La donna, fin dall'inizio della seduta, teneva tra le mani un medaglione con la foto della defunta prozia che intendeva contattare. Le presi le mani, all'inizio della seduta, e riuscii così a decifrare al tatto, sul retro del medaglione, un'incisione che pareva una dedica a un nome che non era quello della mia ospite. Era un nomignolo buffo, familiare, uno che si sarebbe potuto affibbiare a una bambina, ed era semplice indovinare che quello fosse il modo in cui la prozia in vita aveva chiamato in segreto colei che mi stava di fronte. Era un'informazione che non avrei potuto ottenere da un estraneo, ma la tenni per me, in attesa che la nobildonna fosse abbastanza incantata dal mio spettacolo da dimenticare che le avevo preso le mani con le mie. Solo allora, non prima, le riferii il messaggio della defunta prozia concludendo con quel nomignolo, pronunciato in tono incerto e strabuzzando gli occhi come se non sapessi a che cosa la presunta voce dall'aldilà si stesse riferendo.
La donna di fronte a me lo capì eccome, e come avevo previsto, lo strabiliante miracolo di quel nome che non pensava più di udire riempì lei di lacrime, e me di monete. Quando se ne fu andata, lasciandomi un extra sul tavolo oltre alla cifra esorbitante che già avevamo concordato, mi voltai di lato con un sorrisetto soddisfatto. Ma al mio fianco non c'era il Corvaccio a complimentarsi con un grugnito e a pretendere la sua parte, né il Furetto a criticarmi e a spronarmi alla zuffa perché lui nei panni della veggente avrebbe certamente saputo scucirle di più. E nemmeno c'era il capitano della nave volante Fortuna Maior, o il suo secondo in comando e moglie Ekira Bright, né la cuoca dei pasti a sorpresa, o cantastorie profeta di Galam che mi aveva incastrato, o la vedetta visionaria, o il nostromo annunciatore di sciagure, o i due mozzi che avevano sgobbato con me sul ponte e che avevano tanto apprezzato l'idea di dividere il lavoro con qualcuno di diverso ogni giorno. Non c'era nessuno di quella sgangherata compagnia che mi aveva conosciuto per come ero, che aveva imparato quanto le maschere fossero parte di me, non un mero strumento per l'arte di Galam che esercitavo, ma uno specchio della mia anima e del mio umore.

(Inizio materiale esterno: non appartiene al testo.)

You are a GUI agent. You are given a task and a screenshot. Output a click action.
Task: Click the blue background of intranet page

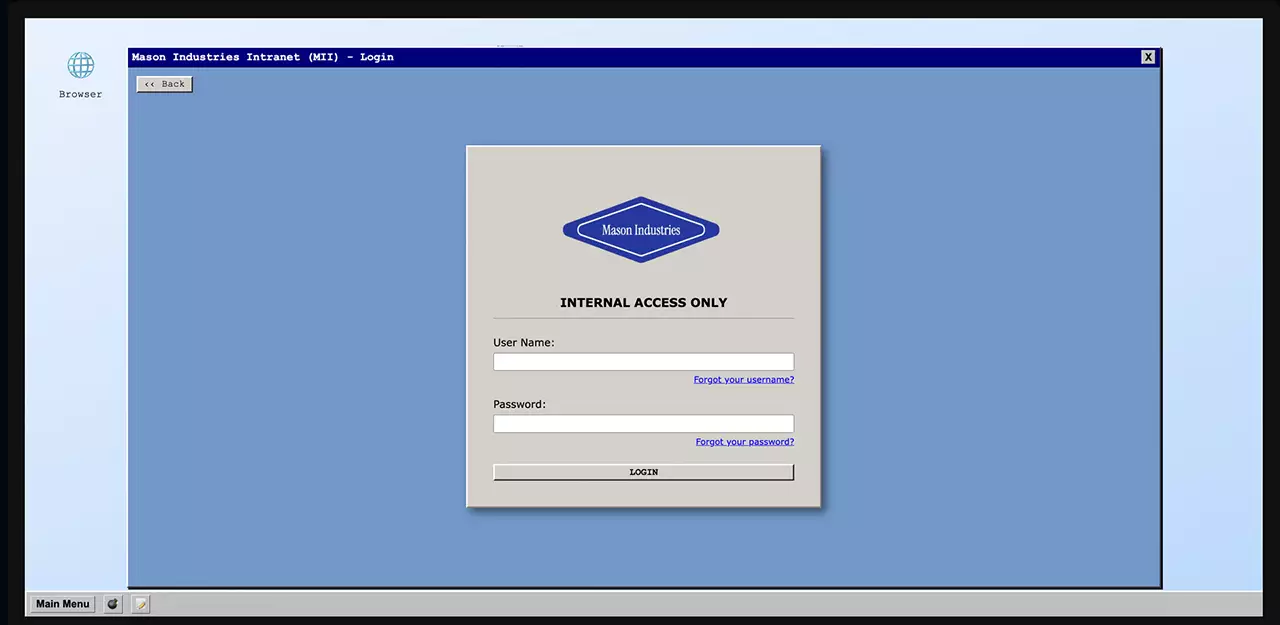[x=300, y=350]
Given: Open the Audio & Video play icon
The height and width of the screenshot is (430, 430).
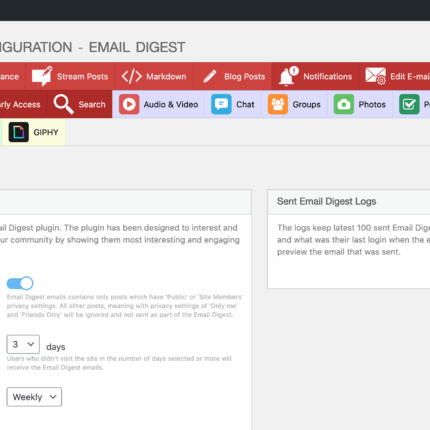Looking at the screenshot, I should pyautogui.click(x=129, y=104).
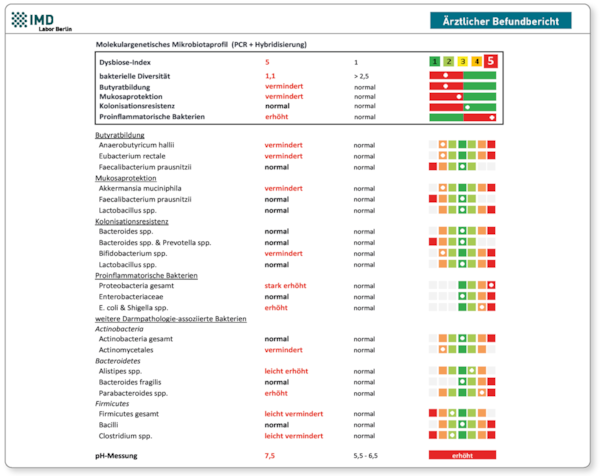Click the pH-Messung value 7,5
This screenshot has width=600, height=476.
tap(270, 456)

Nessuno di coloro che erano venuti a consultare Centaurea Cyanus, o che erano passati accanto a Triticum Aestivum senza vederlo, o che avevano riso e cantato con Papaver Rhoeas avrebbe mai capito quanto le mie maschere fossero oneste. Loro, che credevano di essere la stessa persona nella gioia e nel dolore, nel parlare da figlio o nel comportarsi da padre, nello scoprire che avevo dato nomi diversi e diversi atteggiamenti alle sfumature che erano parte di me avrebbero inevitabilmente pensato a un inganno. Non mi avrebbero nemmeno ascoltato se avessi provato a spiegare che non era così, o meglio, non era così sempre.

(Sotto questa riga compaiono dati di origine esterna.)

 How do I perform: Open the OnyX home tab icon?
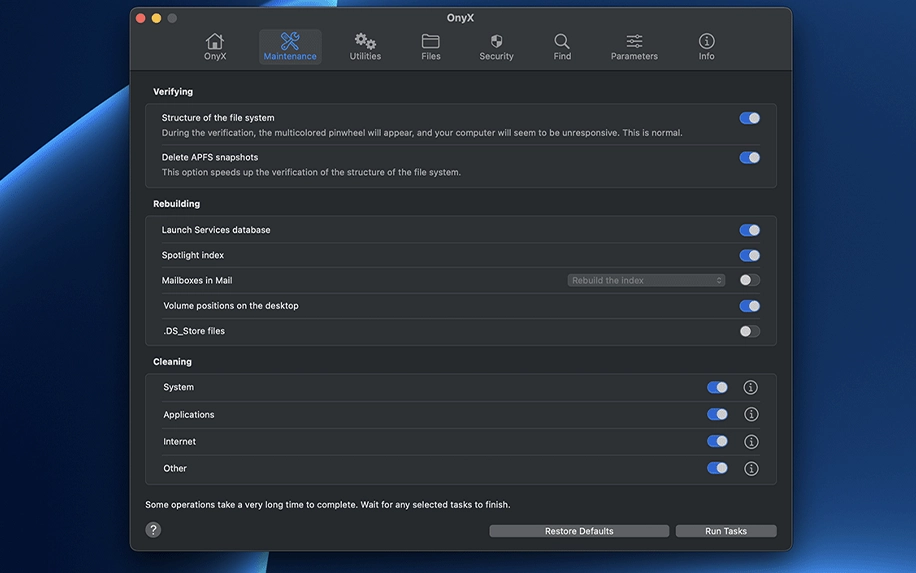(x=215, y=42)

Sulla Fortuna Maior non avevo truffato nessuno... d'accordo, escludendo il capitano e la sua signora che avevo minacciato con un segreto da non rivelare per costringerli a lasciarmi andare, non avevo truffato nessuno, eppure avevo continuato a indossare la maschera che di volta in volta più mi rappresentava. Perché io ero così, e su quella nave tutti, anche coloro che erano stati più diffidenti nei miei confronti conoscendo il mestiere che esercitavo, avevano cominciato a capirlo.
E lì, da sola, col mio bottino di fronte, il tintinnare della cianfrusaglia sul soffitto, le mie mille maschere e tutta la libertà del mondo, iniziai a capire a cosa avevo rinunciato.